В течение чуть более двух недель остатки французской и бельгийской армий и значительная часть британских войск были отрезаны немецким наступлением и ждали эвакуации с пляжей Дюнкерка. Казалось, ничто не могло помешать победоносному продвижению Гитлера по Европе. Вирджиния с тревогой наблюдала, как большинство ее товарищей по бригаде поддавались панике и бросали умирающих прямо там, где они лежали. Но затем и мэры, советники и офицеры также оставили свои обязанности и бежали. Само французское правительство покинуло столицу 10 июня и направилось на юг, в Бордо, где вскоре развалилось.
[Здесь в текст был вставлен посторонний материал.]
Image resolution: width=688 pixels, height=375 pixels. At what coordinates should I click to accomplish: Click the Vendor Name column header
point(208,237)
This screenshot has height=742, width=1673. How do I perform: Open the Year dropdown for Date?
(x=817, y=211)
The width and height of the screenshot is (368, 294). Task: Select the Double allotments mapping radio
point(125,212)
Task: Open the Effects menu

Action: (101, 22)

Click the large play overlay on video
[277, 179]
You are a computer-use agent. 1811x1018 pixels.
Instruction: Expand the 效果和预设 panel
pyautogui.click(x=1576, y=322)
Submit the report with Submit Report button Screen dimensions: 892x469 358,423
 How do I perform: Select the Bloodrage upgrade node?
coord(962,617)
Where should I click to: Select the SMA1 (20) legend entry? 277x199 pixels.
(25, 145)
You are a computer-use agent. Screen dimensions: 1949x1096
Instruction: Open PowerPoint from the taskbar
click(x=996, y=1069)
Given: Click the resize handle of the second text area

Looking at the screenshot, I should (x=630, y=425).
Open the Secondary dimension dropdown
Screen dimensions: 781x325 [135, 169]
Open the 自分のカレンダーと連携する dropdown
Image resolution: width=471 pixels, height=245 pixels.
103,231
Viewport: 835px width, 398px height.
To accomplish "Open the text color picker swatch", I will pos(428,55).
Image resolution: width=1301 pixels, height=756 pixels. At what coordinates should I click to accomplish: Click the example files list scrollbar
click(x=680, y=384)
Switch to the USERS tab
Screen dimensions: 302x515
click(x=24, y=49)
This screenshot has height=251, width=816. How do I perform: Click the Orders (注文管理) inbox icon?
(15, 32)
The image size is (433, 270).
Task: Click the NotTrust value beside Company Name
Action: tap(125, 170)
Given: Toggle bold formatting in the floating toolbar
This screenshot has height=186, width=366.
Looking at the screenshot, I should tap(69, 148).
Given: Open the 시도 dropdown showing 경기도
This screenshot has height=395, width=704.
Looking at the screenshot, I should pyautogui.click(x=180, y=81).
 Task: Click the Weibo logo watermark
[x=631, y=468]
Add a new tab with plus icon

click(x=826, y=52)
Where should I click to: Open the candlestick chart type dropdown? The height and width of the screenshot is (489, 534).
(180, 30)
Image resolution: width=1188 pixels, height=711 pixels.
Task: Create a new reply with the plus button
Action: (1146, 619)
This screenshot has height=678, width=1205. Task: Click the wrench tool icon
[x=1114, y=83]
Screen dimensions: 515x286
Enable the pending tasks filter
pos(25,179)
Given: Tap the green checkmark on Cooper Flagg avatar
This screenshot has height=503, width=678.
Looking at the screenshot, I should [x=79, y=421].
Когда четыре дня спустя немцы, не встретив сопротивления, на рассвете ворвались в Париж через Венсенские ворота, Вирджиния уже была на пути в Валансе, расположенный в самом сердце Франции, в долине Луары. Здесь она узнала, что один решительный французский полковник все еще собирает раненых и везет их за двести миль в столичные госпитали. Когда армия вокруг него рухнула, ему срочно понадобилась помощь, и Вирджиния откликнулась на призыв. Еще несколько недель она переправляла солдат в Париж, где ей пришлось получать пропуска и топливные талоны у нацистских властей, недавно расположившихся под гигантскими свастиками в отеле Meurice. Она заметила, что как номинально нейтральной американке ей было позволено больше, чем французам, с которыми она работала. В ее голове начала зарождаться мысль.
Новый крайне правый французский лидер маршал Филипп Петэн уже захватил власть и 22 июня подписал перемирие с Гитлером в железнодорожном вагоне в Компьене, что означало капитуляцию страны перед нацистами. Через несколько недель Вирджиния была официально демобилизована, но, по крайней мере, посреди всего хаоса ей было куда пойти. Она решила разыскать старого друга со студенческих времен, который жил на авеню де Бретей в Париже. Вирджиния пережила ужас вражеского обстрела на дороге, но строгий комендантский час, репрессивные убийства и первые начавшиеся аресты – или rafles – в Париже ее сильно беспокоили. Она осуждала пособничество французских властей в борьбе, на кону которой стоял мир. Именно французская полиция охраняла нацистов, устроившихся в лучших парижских отелях, и именно французы разрешали строить лагеря на своей земле для тысяч взятых в плен немцами[22].
Вирджиния уже знала, что больше всего на свете она хочет помочь своей любимой Франции отвергнуть уступчивость ее правителей и бороться за восстановление былых свобод. Только это могло дать ей желанную цель и избавить от темных мыслей. Она была убеждена, что вскоре французы восстанут, а пока она вернется в Лондон и будет ждать. Британия теперь одна противостояла Гитлеру, но как долго она могла продержаться без помощи? К ужасу Вирджинии, Америка отказалась вступать в войну, чтобы помочь давним союзникам, – Конгресс не потерпел бы гибели американцев ради малозначимых интересов на далеком континенте, особенно вскоре после последней европейской войны. Даже студенты университетов в подавляющем большинстве были против союза с Великобританией в повторении франко-германского конфликта. Но Вирджиния уже видела реалии фашизма своими глазами, и изоляционизм родной страны не помешал ей самой вступить в борьбу. Даже если двери дипломатии были для нее закрыты, должен был существовать другой способ сыграть роль в том, что Вирджиния считала битвой правды против тирании. Она просто обязана была его найти.